葉月みのりを初めて食べた2019年8月末

 葉月みのりを食べた。美味しかった。
 粒が大きいと聞いていたから心配していたが、それほどでもなかった。粒の大きさは。言われなければわからないほど他の米と同じだった。
 味はネットでの説明どおり、ほんのり甘みがあって、粘り気は少なめだ。炊きたても美味しかったし、さっき食べた冷えたのもうまい。電子レンジで温めたのは、それほど美味しいとは思わなかったが、不味くはなかった。

 葉月みのりは、8月24日の土日の売り出しのウオロクと原信のネットチラシで初めて見つけて、5キロで税抜き1880円だった。そのとき買おうかと思ったが、まだ古米の臭いがする米が残っていたから買わなかった。
 その古米を一昨日食べきったから、昨日買ったのだ。
 粒が大きかったら、三年前に買ったあきたこまちのように噛むと口の中で邪魔になって食べられなくなると思って、2キロ袋を買った。

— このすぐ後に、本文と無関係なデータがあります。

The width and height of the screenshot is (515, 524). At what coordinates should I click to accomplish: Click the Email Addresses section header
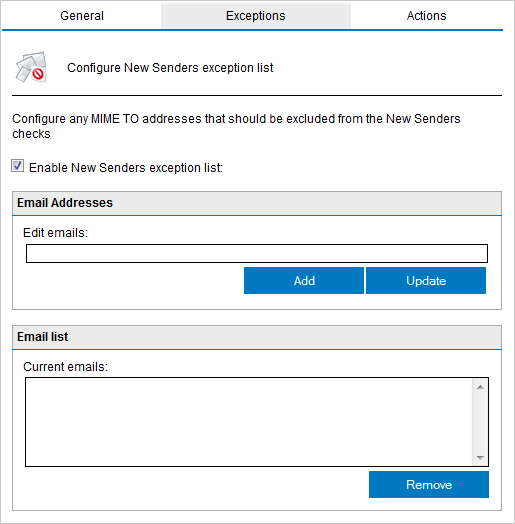click(x=257, y=203)
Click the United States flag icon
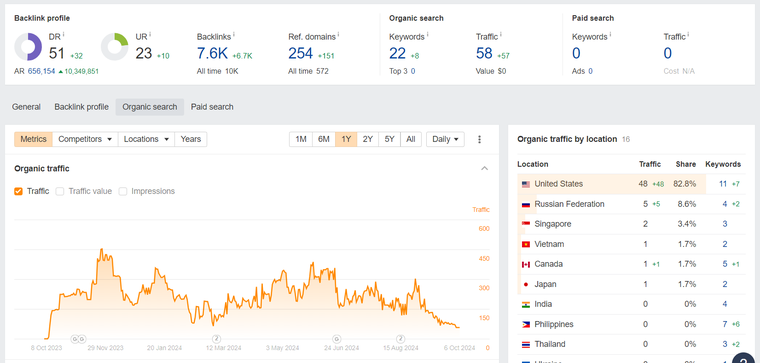The height and width of the screenshot is (363, 760). click(x=526, y=184)
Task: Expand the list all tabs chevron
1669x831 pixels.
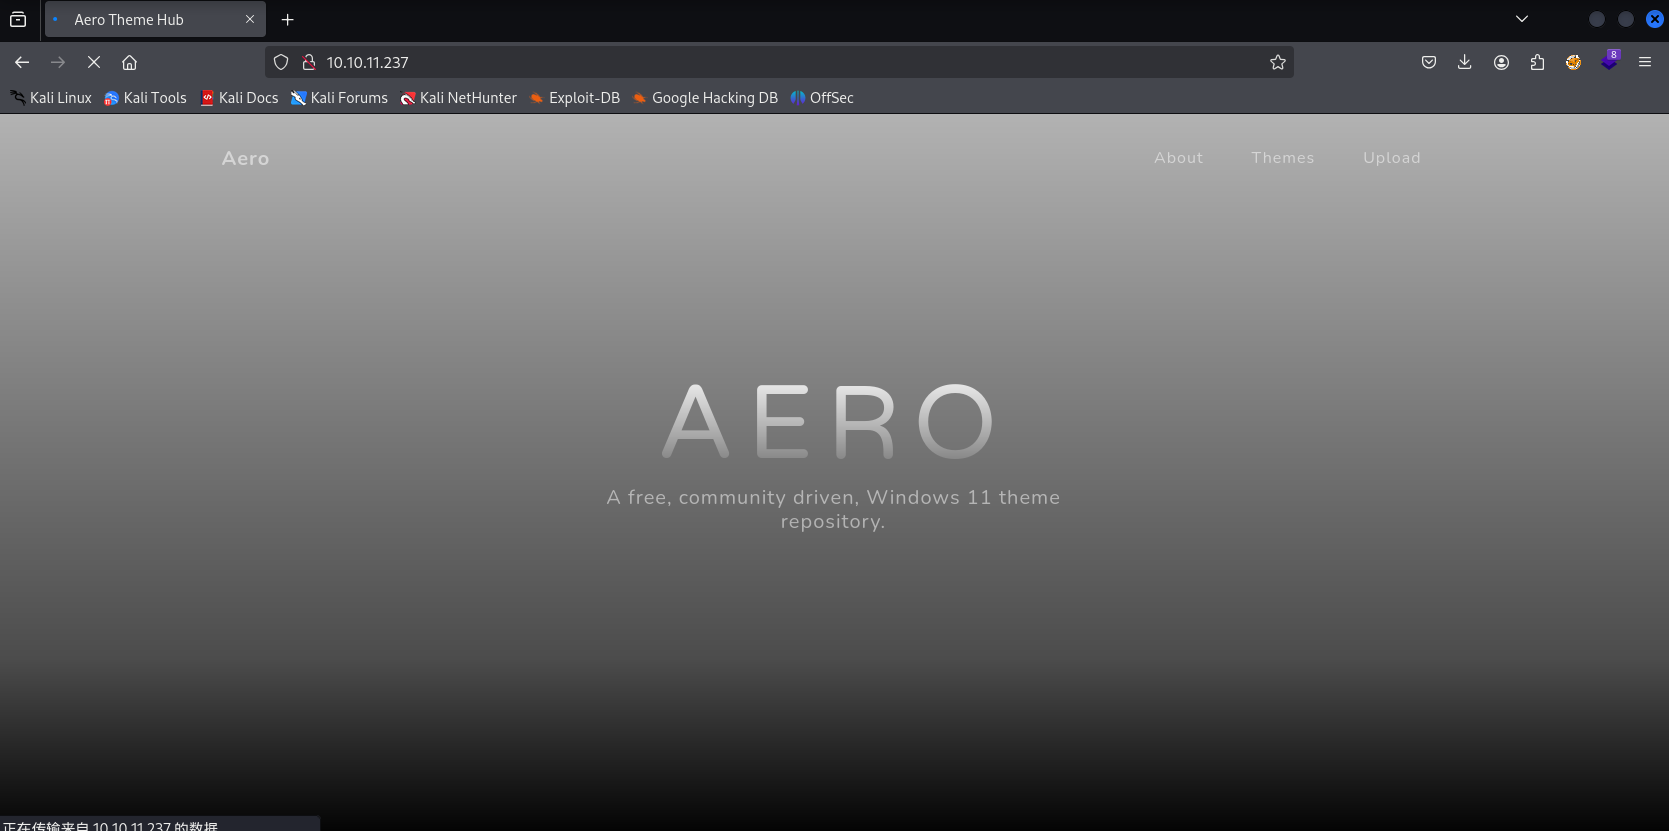Action: 1521,19
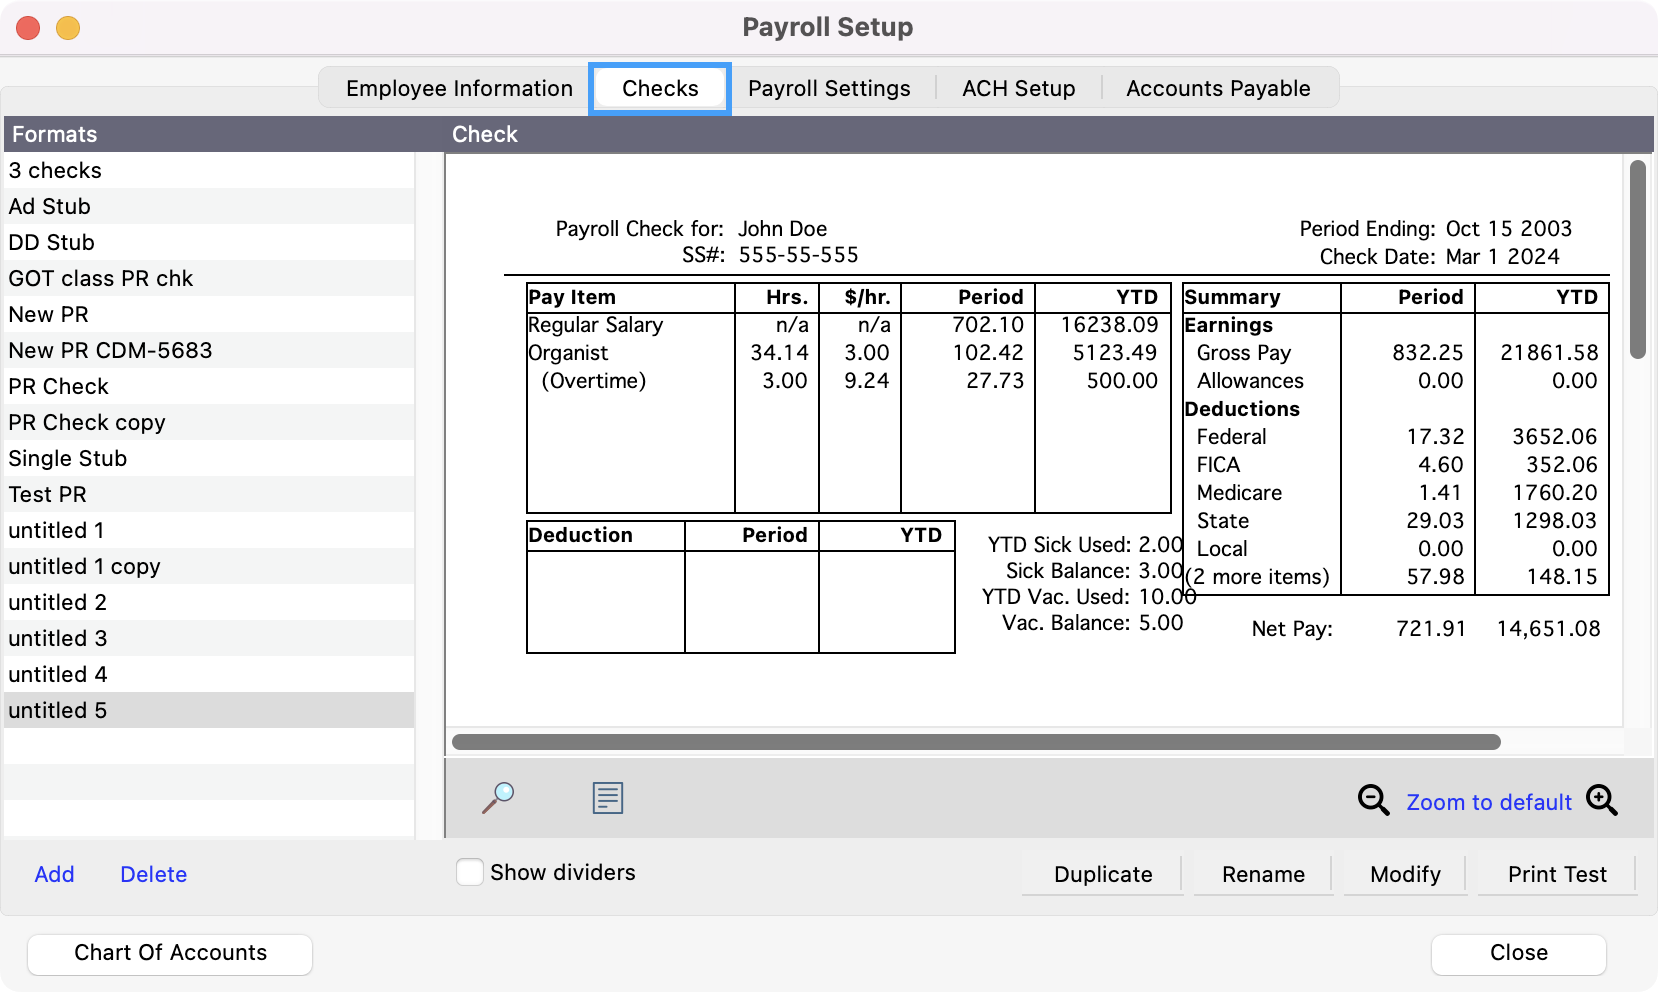This screenshot has width=1658, height=992.
Task: Click the Modify button
Action: pos(1405,874)
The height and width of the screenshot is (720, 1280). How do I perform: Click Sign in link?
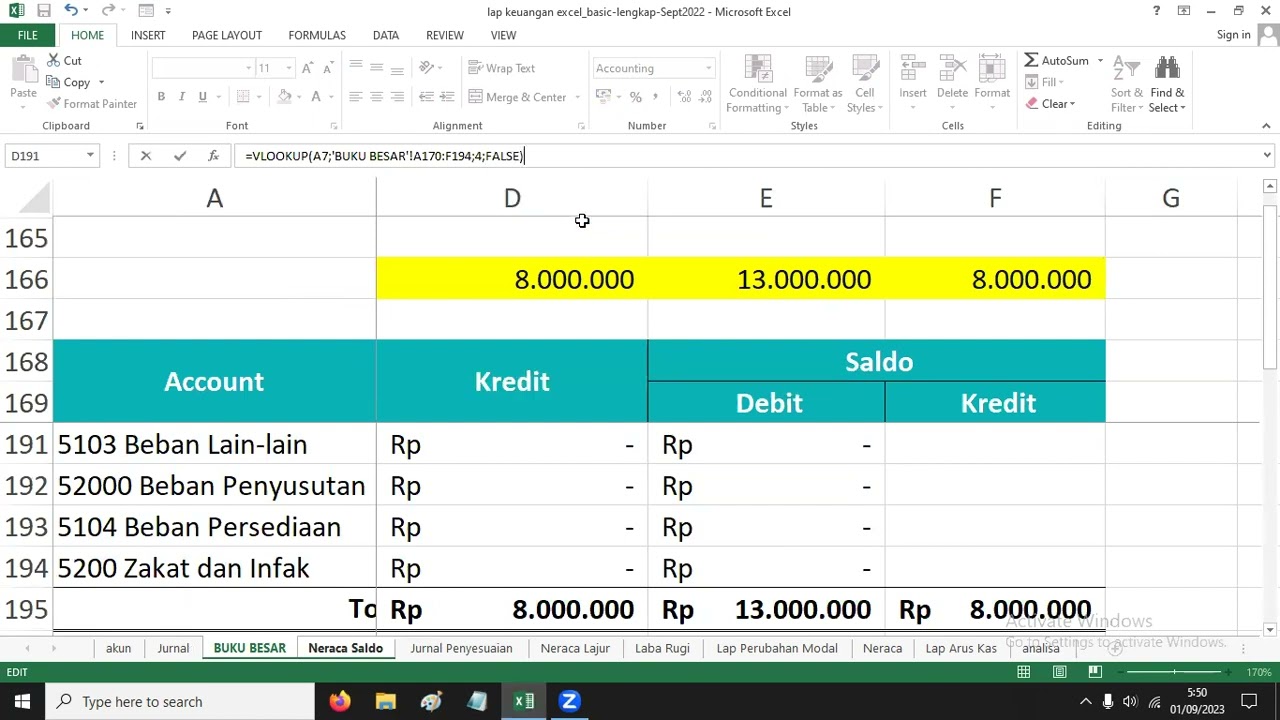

 最初ウオロクに行って探したら5キロ袋だけしかなくて、その後原信に行ったら2キロ袋もあったから買った。税抜き900円だった。ウオロクと原新の葉月みのりは袋のデザインが違うから、違う米の会社のなのだろう。
 美味しかったから5キロ袋を買えばよかったと思った。
 コシイブキより甘みがある。コシヒカリよりは、さっぱりしている味だ。値段も今のところコシヒカリとコシイブキの中間だ。
 葉月みのりは、また買うかというとわからない。値段次第だ。だけどこんなに早く新米を食べられるのだから、毎年8月の下旬には必ず買うだろう。今度は5キロ袋を買う。